On that note, let's begin with said training loop. Recall that our goal is to
train a class-conditioned, variational autoencoder (VAE) on the MNIST dataset.
> I chose this example as it is slightly more interesting than the typical
classification example found in most tutorials.
Not strictly related to JAX, Flax, or Optax, but it is worth describing what a
VAE is. First, an autoencoder model is one that maps some input $x$ in our data
space to a **latent vector** $z$ in the **latent space** (a space with smaller
dimensionality than the data space) and back to the data space. It is trained to
minimise the reconstruction loss between the input and the output, essentially
learning the identity function through an **information bottleneck**.
The portion of the network that maps from the data space to the latent space is
called the **encoder** and the portion that maps from the latent space to the
data space is called the **decoder**. Applying the encoder is somewhat
analogous to lossy compression.
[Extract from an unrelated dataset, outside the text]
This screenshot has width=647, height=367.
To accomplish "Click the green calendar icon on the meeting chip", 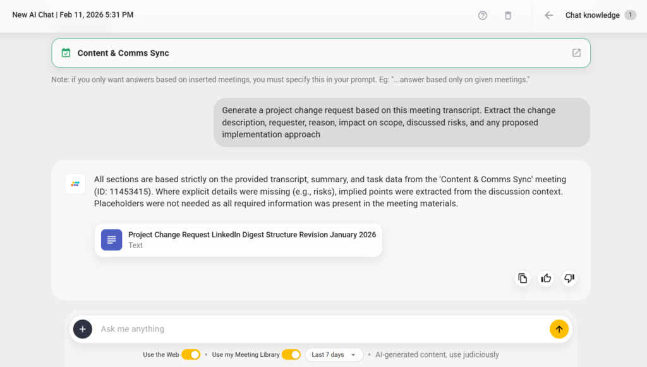I will tap(66, 53).
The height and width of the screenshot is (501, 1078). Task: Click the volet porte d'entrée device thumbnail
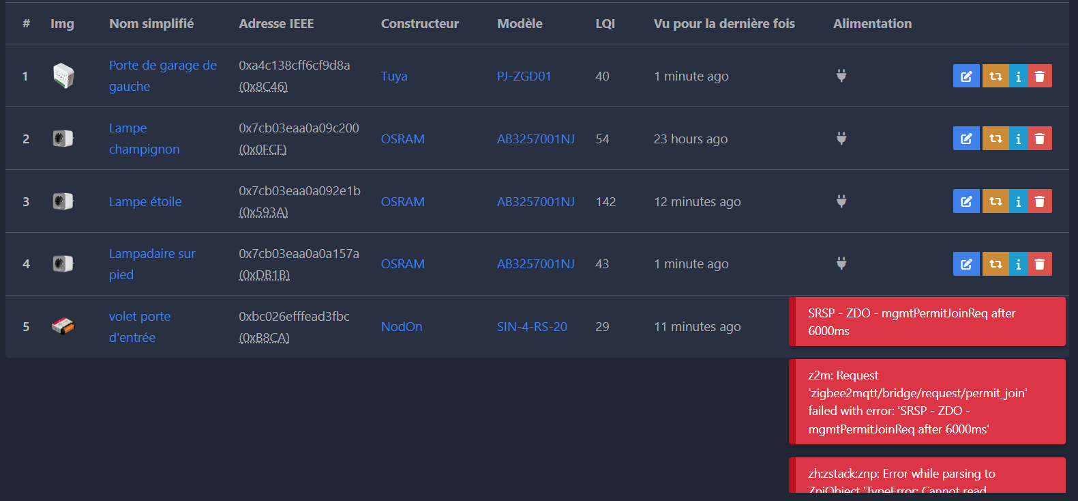(63, 326)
Likewise, applying the decoder is akin to
lossy decompression.
What makes a VAE different to an autoencoder is that the encoder does not
output the latent vector directly. Instead, **it outputs the mean and
log-variance of a Gaussian distribution, which we then sample from in order
to obtain our latent vector**. We apply an extra loss term to make these mean and
log-variance outputs roughly follow the standard normal distribution.
> Interestingly, defining the encoder this way means for every given input $x$
we have many possible latent vectors which are sampled stochastically. Our
encoder is almost mapping to a sphere of possible latents centred at the mean
vector with radius scaling with log-variance.
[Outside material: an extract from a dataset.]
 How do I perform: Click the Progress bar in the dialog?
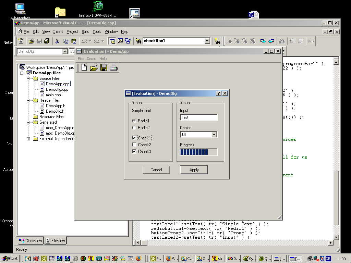point(198,152)
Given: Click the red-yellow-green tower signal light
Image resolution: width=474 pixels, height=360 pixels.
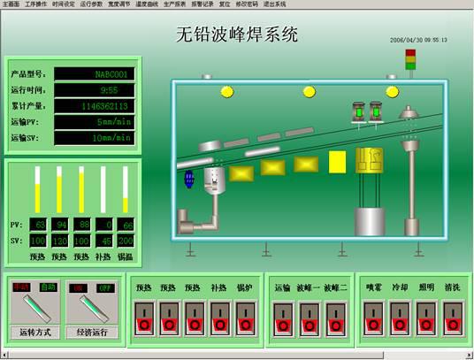Looking at the screenshot, I should [410, 60].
The decoder is the same as before. However, now we can sample **a latent from
the normal distribution and pass it to the decoder in order to generate samples
like those in the dataset**! Adding the variational component turns our
autoencoder compression model into a VAE generative model.
![image/jpeg](https://cdn-uploads.huggingface.co/production/uploads/6079e94c88160e14e4e2e4b1/KDnjRhV8eRodv_8c20Vsw.jpeg)
> Abstract diagram of a VAE, pilfered from [this AWS blog](https://aws.amazon.com/blogs/machine-learning/deploying-variational-autoencoders-for-anomaly-detection-with-tensorflow-serving-on-amazon-sagemaker/)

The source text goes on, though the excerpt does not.